Community colleges have evolved into a major component of American higher education, accounting for more than half of the nation's postsecondary enrollments. Increasingly, states have merged community college governance with that of their colleges and universities.
Private and religious colleges and universities have tended to be left unregulated by state government. The exception is when states utilize public funds for the tuition subsidy of private college students. Under such circumstances states may exercise a modicum of regulatory influence to protect the public's funds and interests.
As the United States has moved toward mass, rather than elite, higher education, the trend has been to treat colleges (particularly community colleges) and universities more and more like other education institutions and to try to integrate their management with that of K–12 education.
The Role of the Federal Government
In the eighteenth and nineteenth centuries, the federal government assumed virtually no responsibility for overseeing or funding education. After the Civil War, Congress enacted the Morrill Acts, providing federal financial incentives for formation of state agricultural, mining, engineering, and military colleges. In 1946, Congress enacted the Lanham Act, which evolved into the Federal Impact Aid program, through which the federal government subsidizes local school districts in which there is a large federal presence (such as a military base).

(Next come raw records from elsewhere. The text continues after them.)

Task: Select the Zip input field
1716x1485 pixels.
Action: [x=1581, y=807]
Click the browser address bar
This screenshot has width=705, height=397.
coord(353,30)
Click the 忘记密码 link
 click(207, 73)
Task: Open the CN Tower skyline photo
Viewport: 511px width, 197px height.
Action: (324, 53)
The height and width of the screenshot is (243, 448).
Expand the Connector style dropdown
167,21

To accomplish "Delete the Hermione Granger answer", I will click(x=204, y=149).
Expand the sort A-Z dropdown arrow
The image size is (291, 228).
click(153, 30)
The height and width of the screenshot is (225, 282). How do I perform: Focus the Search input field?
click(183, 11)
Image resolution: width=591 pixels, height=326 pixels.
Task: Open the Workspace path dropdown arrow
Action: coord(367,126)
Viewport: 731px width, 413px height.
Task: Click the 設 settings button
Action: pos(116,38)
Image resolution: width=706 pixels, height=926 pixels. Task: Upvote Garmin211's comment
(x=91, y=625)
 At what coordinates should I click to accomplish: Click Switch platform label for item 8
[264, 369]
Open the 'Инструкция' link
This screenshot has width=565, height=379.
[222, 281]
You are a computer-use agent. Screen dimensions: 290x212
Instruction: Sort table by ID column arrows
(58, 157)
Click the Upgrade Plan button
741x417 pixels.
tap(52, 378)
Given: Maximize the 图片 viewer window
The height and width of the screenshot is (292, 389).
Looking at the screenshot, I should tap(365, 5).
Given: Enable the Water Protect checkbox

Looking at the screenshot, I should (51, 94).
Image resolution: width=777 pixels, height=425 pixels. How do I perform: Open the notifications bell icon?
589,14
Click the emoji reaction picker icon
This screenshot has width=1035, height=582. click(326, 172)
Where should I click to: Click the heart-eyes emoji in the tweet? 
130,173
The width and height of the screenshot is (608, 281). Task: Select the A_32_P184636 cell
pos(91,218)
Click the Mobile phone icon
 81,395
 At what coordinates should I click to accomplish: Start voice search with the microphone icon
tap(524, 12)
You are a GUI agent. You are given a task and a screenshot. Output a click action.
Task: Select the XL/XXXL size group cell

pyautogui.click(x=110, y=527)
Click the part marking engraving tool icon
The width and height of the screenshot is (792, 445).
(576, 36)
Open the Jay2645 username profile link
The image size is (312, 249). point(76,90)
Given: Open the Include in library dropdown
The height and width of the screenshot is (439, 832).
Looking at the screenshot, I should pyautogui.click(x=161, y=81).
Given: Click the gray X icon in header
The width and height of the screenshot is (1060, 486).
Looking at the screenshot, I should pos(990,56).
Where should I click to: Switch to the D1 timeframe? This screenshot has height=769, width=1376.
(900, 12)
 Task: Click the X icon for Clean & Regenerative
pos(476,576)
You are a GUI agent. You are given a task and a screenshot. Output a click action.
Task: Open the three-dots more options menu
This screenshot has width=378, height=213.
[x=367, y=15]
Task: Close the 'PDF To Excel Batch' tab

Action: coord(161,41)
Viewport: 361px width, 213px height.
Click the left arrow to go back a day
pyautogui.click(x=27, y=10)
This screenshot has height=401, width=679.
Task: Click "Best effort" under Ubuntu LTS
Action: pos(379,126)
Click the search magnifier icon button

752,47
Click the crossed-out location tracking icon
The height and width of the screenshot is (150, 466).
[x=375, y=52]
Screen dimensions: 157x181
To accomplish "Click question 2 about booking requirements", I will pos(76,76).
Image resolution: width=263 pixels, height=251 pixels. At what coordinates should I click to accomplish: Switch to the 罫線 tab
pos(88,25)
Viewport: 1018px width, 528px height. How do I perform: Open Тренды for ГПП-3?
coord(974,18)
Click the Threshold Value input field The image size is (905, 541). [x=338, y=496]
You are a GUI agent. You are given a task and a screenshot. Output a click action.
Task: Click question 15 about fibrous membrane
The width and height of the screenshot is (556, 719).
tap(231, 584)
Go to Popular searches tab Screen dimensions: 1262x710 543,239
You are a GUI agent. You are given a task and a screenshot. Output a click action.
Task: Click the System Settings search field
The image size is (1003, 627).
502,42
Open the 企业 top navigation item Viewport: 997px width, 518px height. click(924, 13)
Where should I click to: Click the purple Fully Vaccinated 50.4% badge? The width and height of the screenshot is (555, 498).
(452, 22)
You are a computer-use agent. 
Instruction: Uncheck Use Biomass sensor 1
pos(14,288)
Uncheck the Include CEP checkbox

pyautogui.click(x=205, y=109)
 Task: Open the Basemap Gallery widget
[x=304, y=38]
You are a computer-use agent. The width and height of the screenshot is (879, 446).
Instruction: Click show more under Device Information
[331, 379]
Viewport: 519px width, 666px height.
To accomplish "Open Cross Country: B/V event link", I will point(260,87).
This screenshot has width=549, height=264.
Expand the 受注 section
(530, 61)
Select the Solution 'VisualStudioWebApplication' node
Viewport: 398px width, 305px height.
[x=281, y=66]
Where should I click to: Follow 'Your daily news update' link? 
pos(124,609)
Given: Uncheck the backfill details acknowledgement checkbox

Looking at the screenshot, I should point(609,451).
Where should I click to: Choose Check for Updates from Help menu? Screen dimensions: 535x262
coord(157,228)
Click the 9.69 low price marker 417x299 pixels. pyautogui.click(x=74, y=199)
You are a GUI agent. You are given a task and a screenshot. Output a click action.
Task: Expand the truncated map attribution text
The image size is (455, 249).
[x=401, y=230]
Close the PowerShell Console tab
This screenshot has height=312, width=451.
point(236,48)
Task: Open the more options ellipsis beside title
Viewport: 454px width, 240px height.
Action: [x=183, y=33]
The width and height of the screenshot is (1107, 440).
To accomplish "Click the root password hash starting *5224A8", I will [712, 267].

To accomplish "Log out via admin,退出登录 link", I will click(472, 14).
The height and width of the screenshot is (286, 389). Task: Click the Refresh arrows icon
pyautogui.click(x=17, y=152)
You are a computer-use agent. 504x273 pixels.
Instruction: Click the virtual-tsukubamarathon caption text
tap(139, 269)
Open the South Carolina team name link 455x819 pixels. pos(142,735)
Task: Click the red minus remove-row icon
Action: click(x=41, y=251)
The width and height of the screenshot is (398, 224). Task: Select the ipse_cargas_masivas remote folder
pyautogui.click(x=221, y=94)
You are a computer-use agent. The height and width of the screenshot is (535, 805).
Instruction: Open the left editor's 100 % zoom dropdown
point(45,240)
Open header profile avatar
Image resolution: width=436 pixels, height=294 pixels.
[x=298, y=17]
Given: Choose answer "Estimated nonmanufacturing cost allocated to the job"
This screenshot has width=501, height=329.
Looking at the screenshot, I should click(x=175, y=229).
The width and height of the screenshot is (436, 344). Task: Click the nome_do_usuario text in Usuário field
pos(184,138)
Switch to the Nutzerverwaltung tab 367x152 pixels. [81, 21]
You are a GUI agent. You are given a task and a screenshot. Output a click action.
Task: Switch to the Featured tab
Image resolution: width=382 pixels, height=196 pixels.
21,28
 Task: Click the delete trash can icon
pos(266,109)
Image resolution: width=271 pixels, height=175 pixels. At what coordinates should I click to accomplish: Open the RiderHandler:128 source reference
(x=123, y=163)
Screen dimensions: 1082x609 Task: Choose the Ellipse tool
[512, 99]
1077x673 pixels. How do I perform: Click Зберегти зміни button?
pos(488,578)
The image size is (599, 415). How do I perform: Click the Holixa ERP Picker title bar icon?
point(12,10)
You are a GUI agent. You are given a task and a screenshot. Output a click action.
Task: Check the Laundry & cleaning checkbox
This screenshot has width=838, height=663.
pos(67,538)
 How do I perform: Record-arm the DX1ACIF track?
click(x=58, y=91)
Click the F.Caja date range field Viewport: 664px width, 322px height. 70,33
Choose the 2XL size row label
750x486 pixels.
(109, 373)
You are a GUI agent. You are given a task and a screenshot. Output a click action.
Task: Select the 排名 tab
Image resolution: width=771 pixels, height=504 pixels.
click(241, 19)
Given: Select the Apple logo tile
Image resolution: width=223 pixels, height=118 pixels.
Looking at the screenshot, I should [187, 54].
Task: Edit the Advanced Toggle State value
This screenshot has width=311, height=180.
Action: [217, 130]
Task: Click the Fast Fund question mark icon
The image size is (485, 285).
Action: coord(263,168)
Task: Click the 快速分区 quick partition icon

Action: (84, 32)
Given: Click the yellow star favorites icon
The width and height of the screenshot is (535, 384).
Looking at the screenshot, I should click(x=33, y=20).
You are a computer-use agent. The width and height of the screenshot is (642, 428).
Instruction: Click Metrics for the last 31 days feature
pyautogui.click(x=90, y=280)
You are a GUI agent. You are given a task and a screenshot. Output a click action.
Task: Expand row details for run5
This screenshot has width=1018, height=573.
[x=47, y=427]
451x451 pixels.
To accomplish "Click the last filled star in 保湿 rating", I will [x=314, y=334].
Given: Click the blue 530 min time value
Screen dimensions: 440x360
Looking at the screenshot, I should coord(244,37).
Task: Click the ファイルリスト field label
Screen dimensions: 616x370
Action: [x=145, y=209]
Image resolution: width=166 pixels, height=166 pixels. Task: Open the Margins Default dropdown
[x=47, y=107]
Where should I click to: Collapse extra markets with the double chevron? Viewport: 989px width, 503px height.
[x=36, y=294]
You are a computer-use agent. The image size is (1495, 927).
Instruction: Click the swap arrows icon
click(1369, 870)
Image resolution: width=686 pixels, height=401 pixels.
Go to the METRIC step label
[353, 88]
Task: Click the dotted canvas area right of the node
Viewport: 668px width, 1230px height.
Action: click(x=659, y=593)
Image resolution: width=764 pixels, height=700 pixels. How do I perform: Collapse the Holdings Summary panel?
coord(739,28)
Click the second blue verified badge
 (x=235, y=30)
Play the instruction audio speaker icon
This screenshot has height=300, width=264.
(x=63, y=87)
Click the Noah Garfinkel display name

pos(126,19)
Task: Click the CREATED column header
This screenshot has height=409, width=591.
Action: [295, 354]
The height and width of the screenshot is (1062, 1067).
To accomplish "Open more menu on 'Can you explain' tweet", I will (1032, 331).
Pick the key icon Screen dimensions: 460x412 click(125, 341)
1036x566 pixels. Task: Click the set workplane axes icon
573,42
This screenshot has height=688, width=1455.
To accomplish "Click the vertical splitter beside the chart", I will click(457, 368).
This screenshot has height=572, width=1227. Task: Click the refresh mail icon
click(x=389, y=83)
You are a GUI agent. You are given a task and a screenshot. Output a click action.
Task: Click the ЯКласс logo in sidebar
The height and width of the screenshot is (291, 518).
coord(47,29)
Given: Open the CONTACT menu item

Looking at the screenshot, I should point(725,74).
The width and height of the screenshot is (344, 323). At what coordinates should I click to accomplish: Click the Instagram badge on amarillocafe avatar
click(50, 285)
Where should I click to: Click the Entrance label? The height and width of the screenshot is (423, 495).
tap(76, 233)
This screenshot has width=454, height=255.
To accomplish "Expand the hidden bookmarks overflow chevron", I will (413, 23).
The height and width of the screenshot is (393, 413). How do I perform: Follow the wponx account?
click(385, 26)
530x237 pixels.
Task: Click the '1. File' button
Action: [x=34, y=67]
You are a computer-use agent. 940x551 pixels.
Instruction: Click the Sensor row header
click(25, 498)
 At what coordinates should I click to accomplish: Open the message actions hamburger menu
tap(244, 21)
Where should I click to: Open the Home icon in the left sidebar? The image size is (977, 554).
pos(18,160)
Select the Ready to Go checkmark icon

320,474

In the post–World War II period, particularly during the 1960s, Congress enacted many education acts, the most important of which were the Elementary and Secondary Education Act (ESEA) of 1967 and the Higher Education Acts of 1965 and 1972. In the ESEA, the national government assumed added responsibility for providing local districts with monies for economically disadvantaged students, disabled students, and for student financial aid for higher education.
While the federal government does not have a large operational presence in education, there are still many national influences on American education. For example, there are literally hundreds of national education organizations, representing diverse groups and points of view (e.g., teachers, parents, textbook publishers, test manufacturers), all of which have a national presence and nationwide influence.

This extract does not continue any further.